Puerto Triunfo, Colombia – Hacienda Napoles was Pablo Escobar’s pleasure palace, a 5,500-acre estate where the notorious drug lord held court.
He had a bullring and an airstrip. He stocked a private wild animal park with hundreds of elephants, camels, giraffes, ostriches, zebras and other animals. He installed four hippos in one of the estate’s 12 man-made lakes.
Today, Hacienda Napoles is in ruins and Escobar long gone, cut down in a hail of police gunfire.
But the hippos are still here.
The elephants, giraffes and zebras have long since disappeared, given away to Colombian zoos or left to die. But the hippos were never claimed because they were too large and ornery to move.
Now the original four have multiplied to 16 and, far from starving to death as some expected, they have learned to forage like cows. Local authorities say they represent a safety hazard – and are standing in the way of plans to redevelop the late drug lord’s estate.

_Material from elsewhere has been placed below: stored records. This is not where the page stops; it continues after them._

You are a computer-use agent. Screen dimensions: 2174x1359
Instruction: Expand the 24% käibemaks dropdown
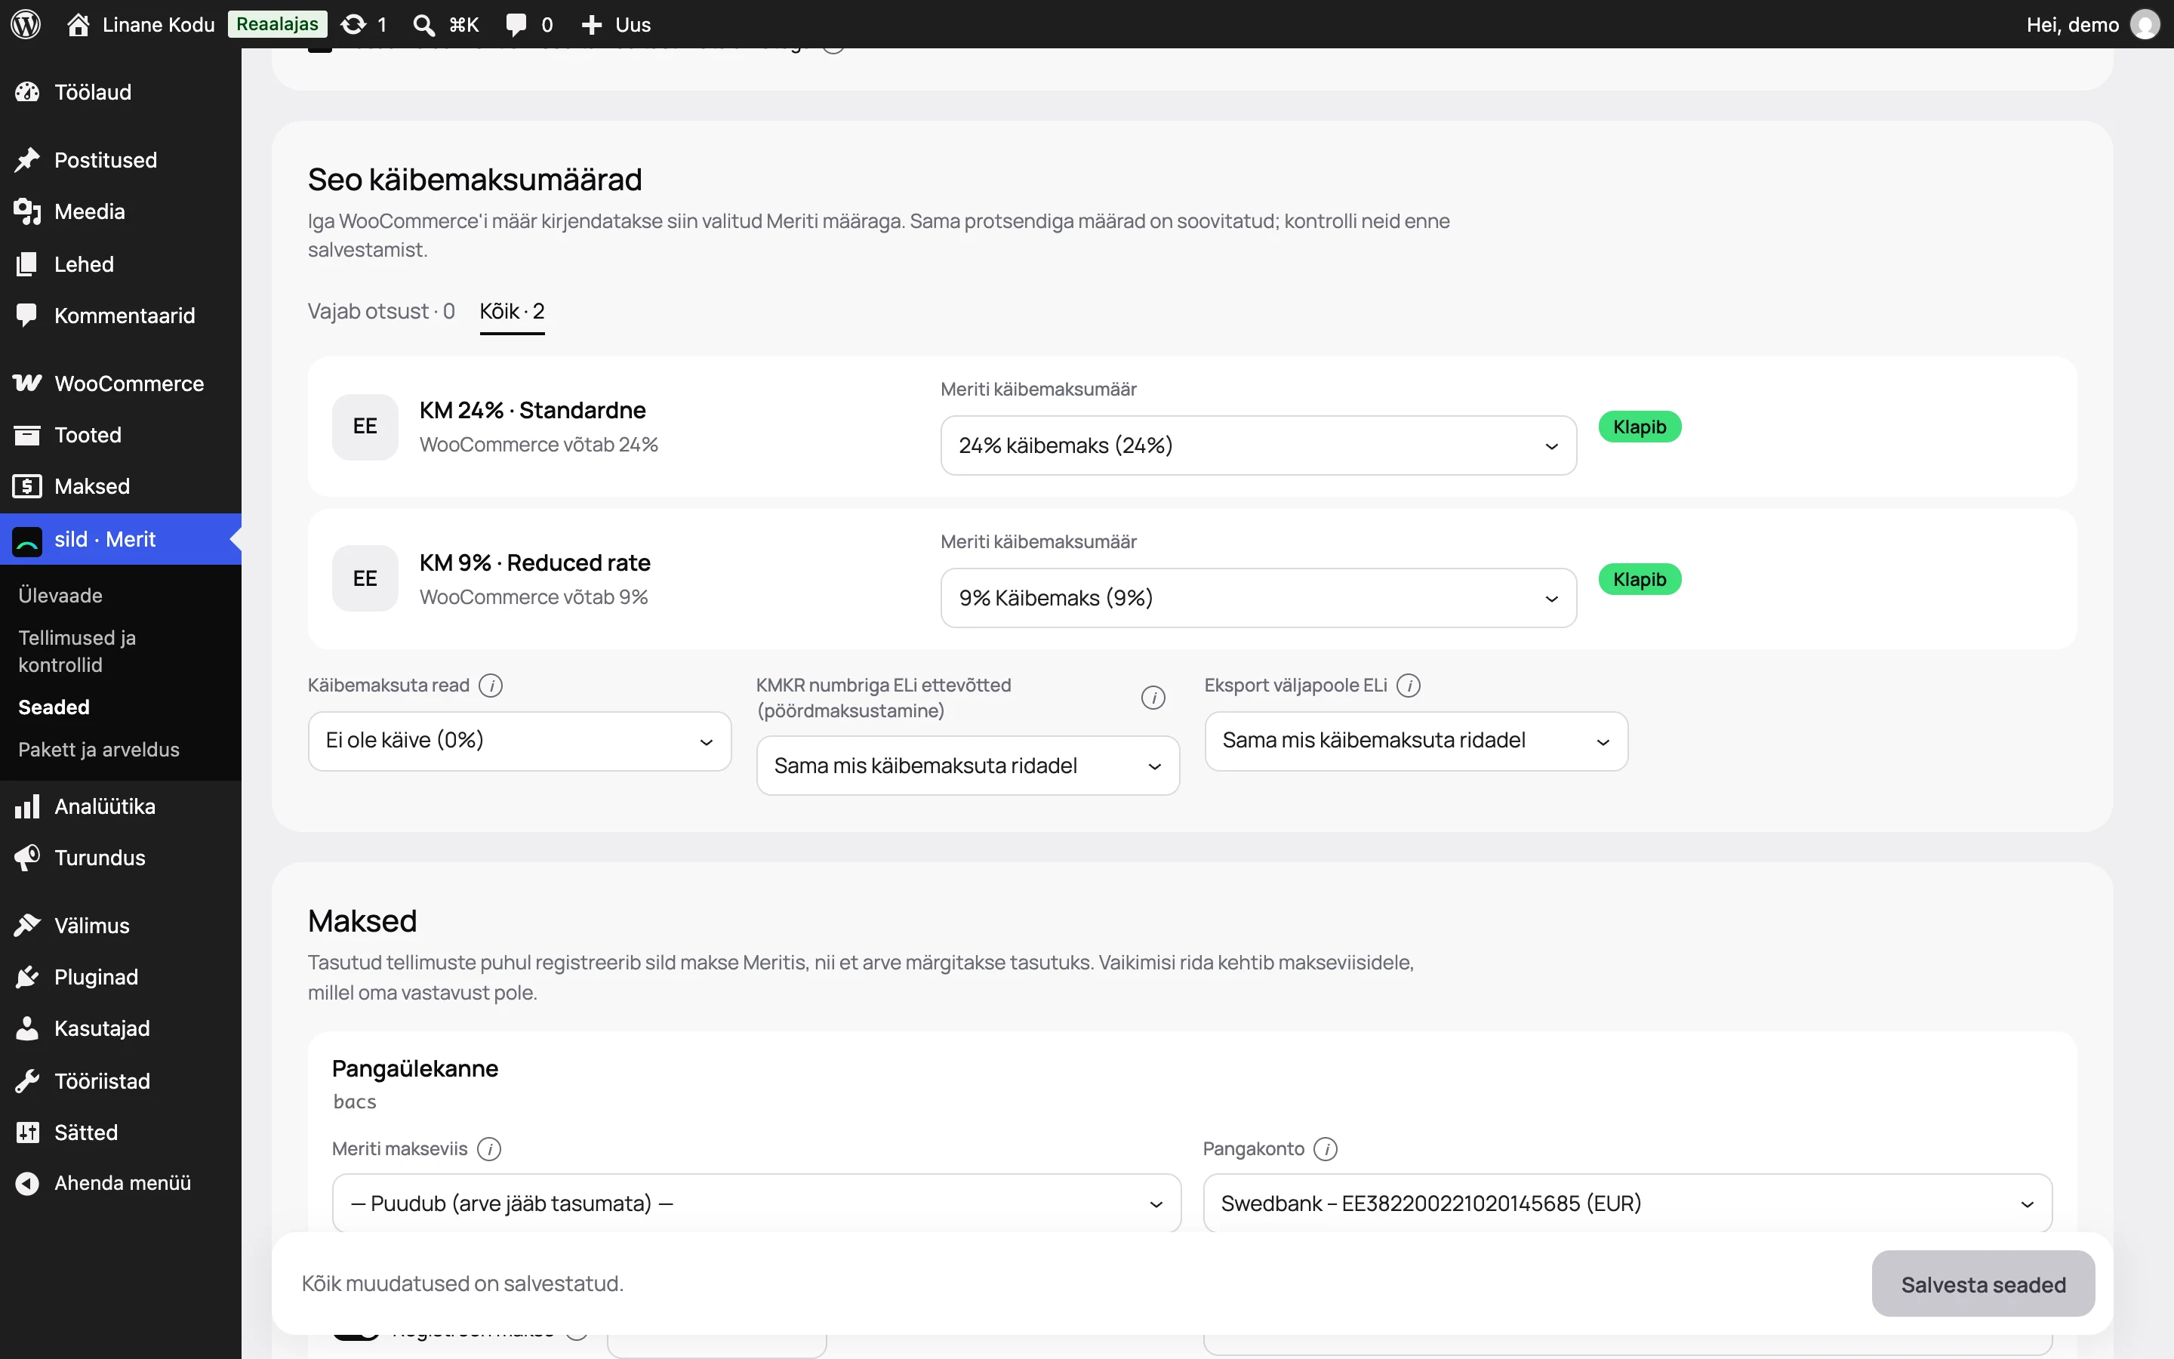pyautogui.click(x=1259, y=446)
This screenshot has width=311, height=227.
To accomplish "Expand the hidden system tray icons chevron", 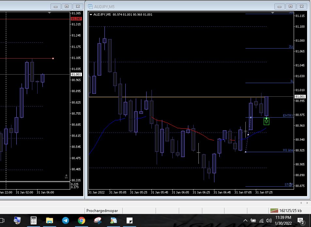I will [245, 220].
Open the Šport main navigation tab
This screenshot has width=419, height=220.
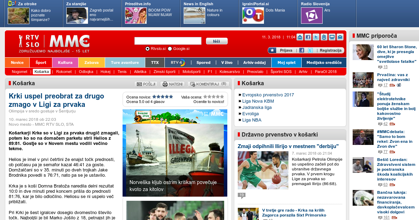41,63
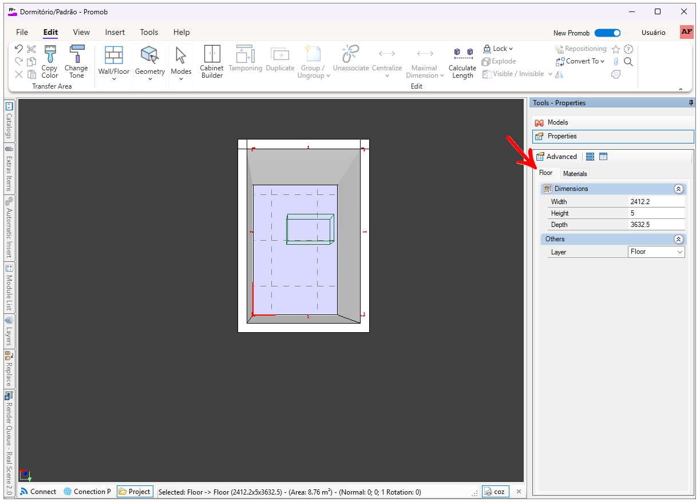Select the Copy Color tool

coord(50,62)
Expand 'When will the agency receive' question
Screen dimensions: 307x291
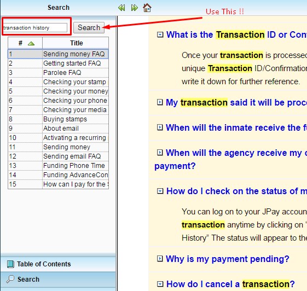(x=160, y=153)
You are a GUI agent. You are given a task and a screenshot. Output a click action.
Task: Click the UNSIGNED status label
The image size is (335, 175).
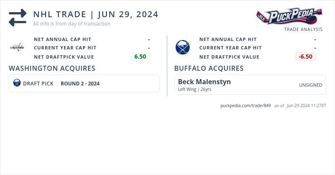[x=310, y=85]
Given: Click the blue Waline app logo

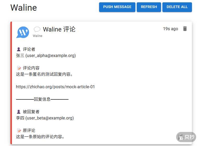Looking at the screenshot, I should click(x=23, y=32).
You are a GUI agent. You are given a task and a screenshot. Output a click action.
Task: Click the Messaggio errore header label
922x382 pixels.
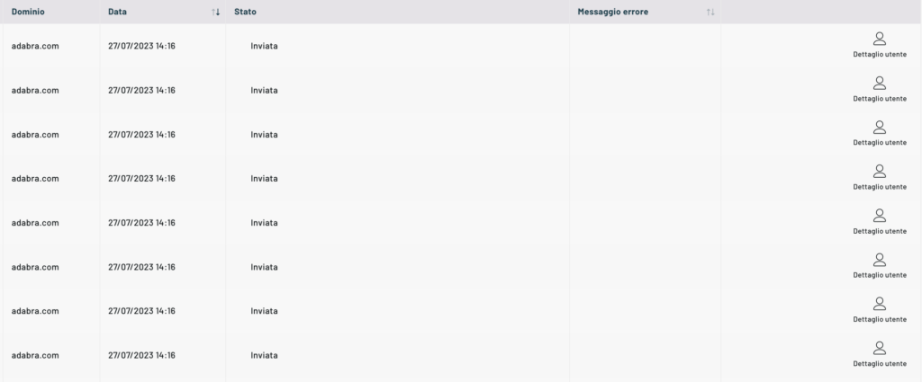(612, 12)
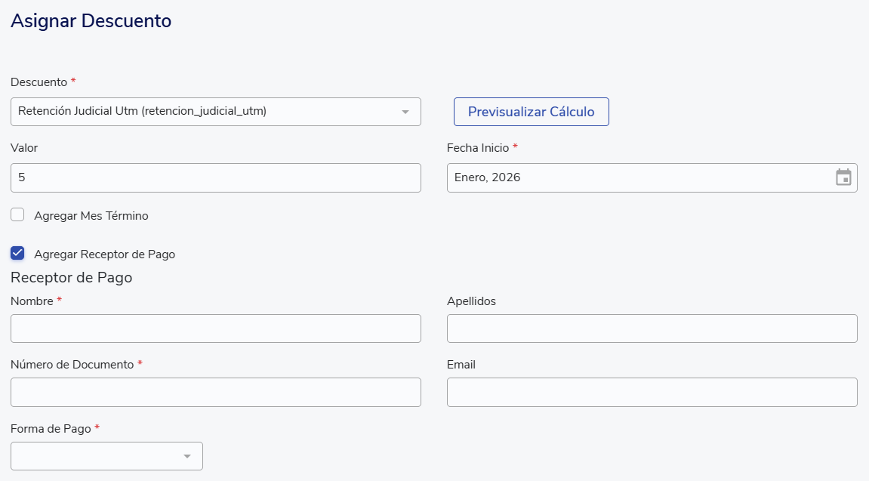This screenshot has width=869, height=481.
Task: Focus the Número de Documento input
Action: [215, 392]
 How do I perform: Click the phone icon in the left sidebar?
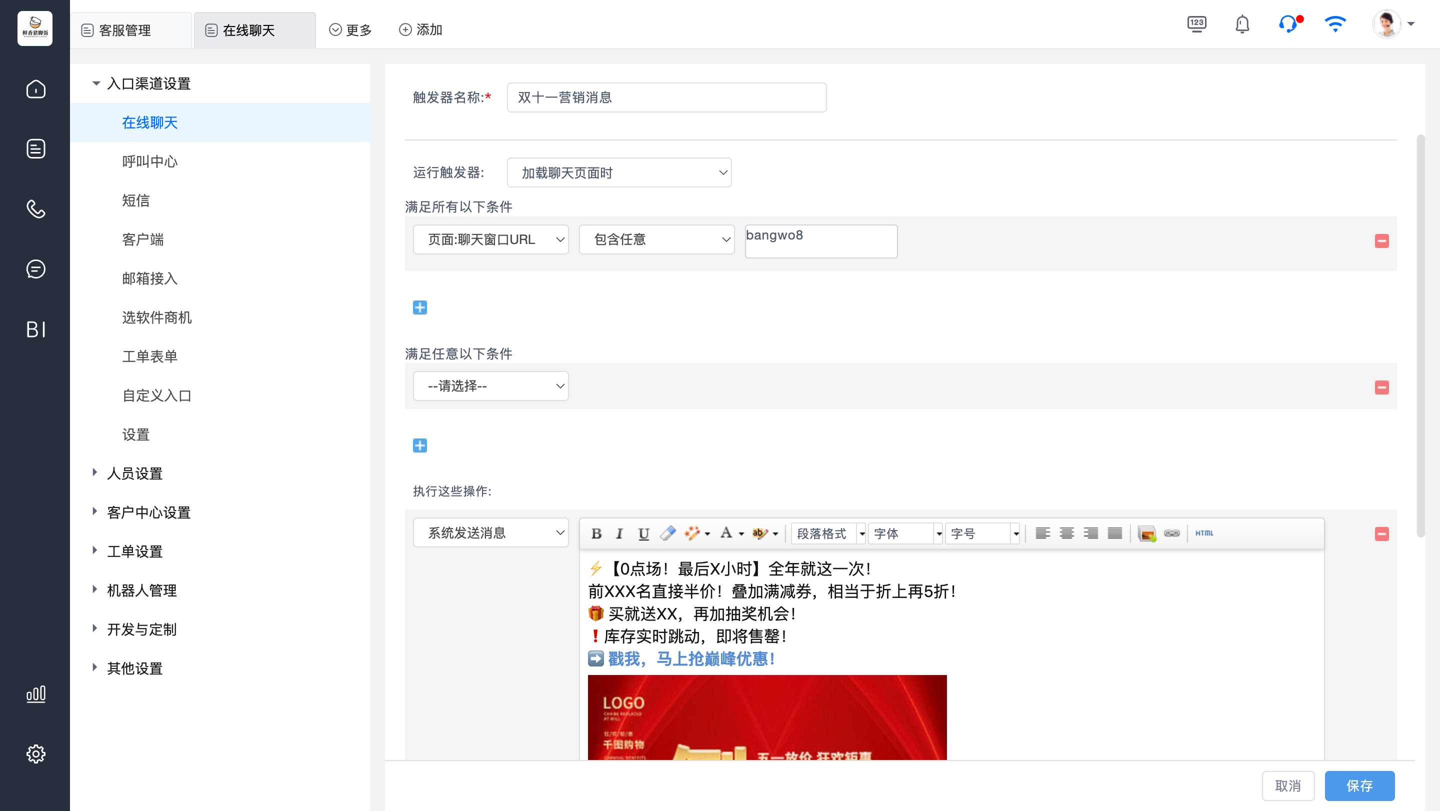point(35,209)
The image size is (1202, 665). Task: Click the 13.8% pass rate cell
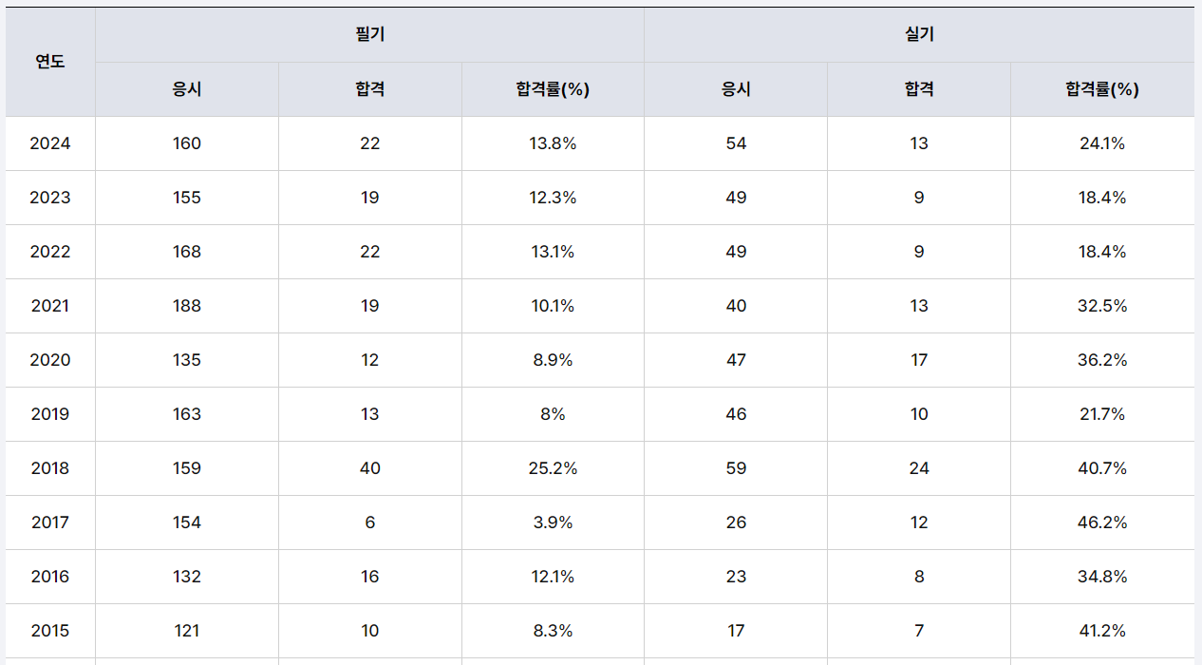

Although there have been expressions of interest from environmental and research groups from Costa Rica to Africa, no one has committed to taking them mainly because of the cost and bother of transporting the beasts.
The local government has begun to float the possibility it might have to reduce or eliminate the herd by extermination, an idea that probably will not sit well with the locals, many of whom regard the animals as part of their identity.